All of us D1 students have a class called “Dental Care Delivery and Oral Epidemiology” which we simply abbreviate “DCD.” Today, we took the midterm for DCD (the final is next week… huh?) There really is some valuable material in the class, especially with regard to enhancing and measuring the increase in oral health of a community. However, the structure of guest lecturers (sometimes two per session) means studying for the test is an exercise in adapting to many different styles of teaching. One particularly entertaining lecturer was a retired dentist who recently retired from teaching at the U as well. This guy is a really entertaining and unbelievably knowledgeable speaker. He has, quite literally, seen it all — he casually mentioned the characteristic signs of marijuana usage, bulimia, methamphetamine abuse, etc. Naturally, we had quite a few questions from his presentations on our midterm. My strategy for some of the questions I wasn’t quite sure of was to play clips of this fellow reading different answer options in my head. This worked sometimes, but other times all I could hear was “you bet your sweet bippy,” which was an expression he used to indicate that “you are darn right “X” is true.” It was entertaining, but not particularly useful.
We did dental indices on our peers today — so, this was the first time I have ever in my life probed around someone’s gums using actual dental instruments.

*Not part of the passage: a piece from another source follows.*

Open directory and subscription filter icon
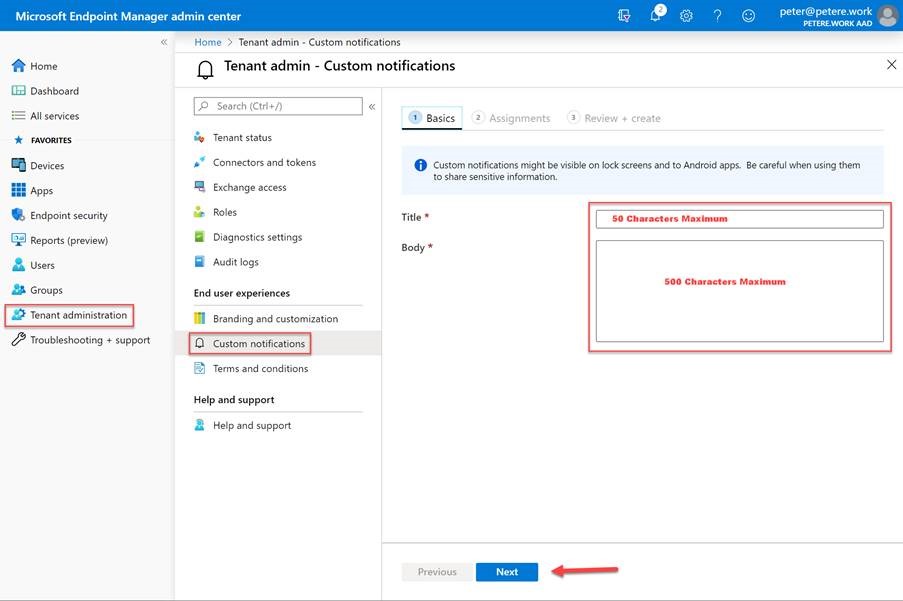625,16
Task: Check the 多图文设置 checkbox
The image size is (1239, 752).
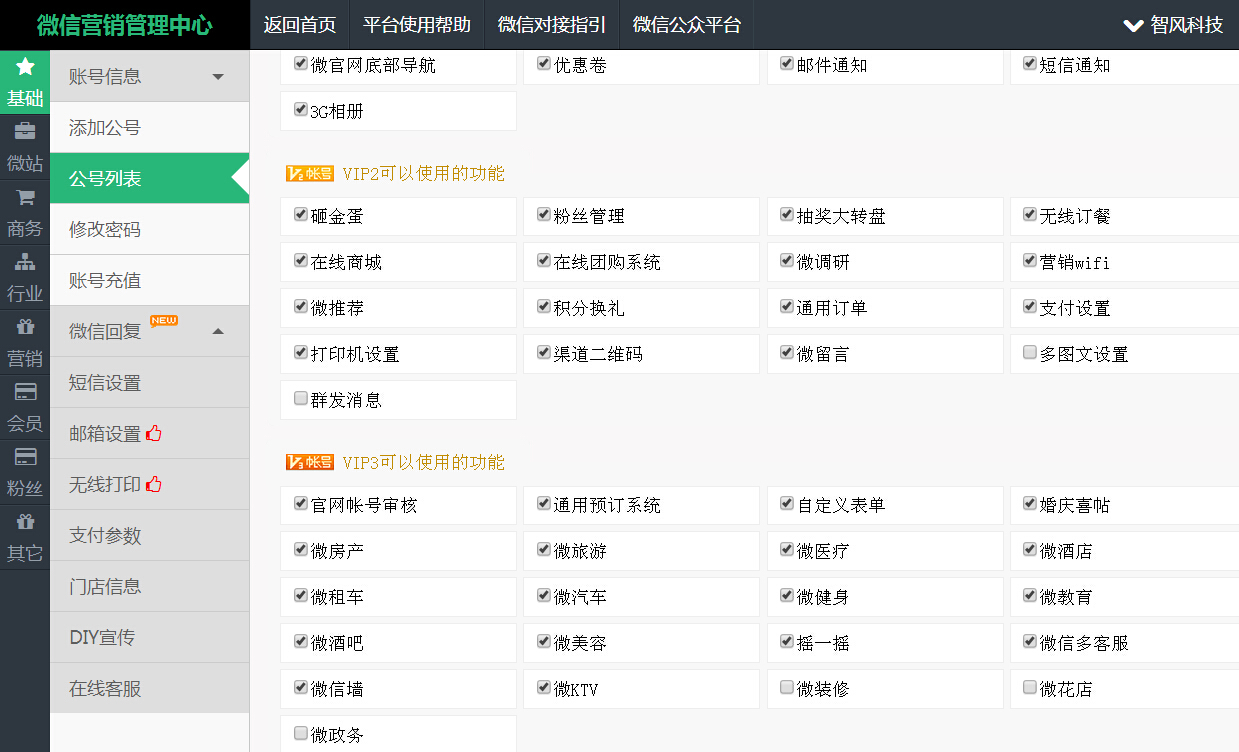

I’ve never sweat so much in my life.
By the time I was done with my rotation as examiner, my nitrile gloves were transparent from sweat. Posture, working in your mirror, keeping your hands braced on the person’s face, not blinding them with light, not poking them in their soft palate… so many things to keep in mind. And all we were doing is counting teeth and testing the health of the mouth! Drilling and filling a cavity seems a lifetime away right now. I think the hardest part is knowing what someone is comfortable with; I mean, it’s one thing to say you can (and should) brace your working hands on your patient’s face, but it’s quite another thing to physically maneuver your hands into the correct positions. I’m nervous and excited to get better at this.
Sigur Rós’s song “Festival” makes a pretty darn good soundtrack for a Friday afternoon. I’ve survived my first oral anatomy assessment and there’s nothing like listening to great music to unwind on this beautiful afternoon. If you listen to the (admittedly low-fi) link to the song, I think you’ll find the male falsetto to be nearly unearthly-beautiful.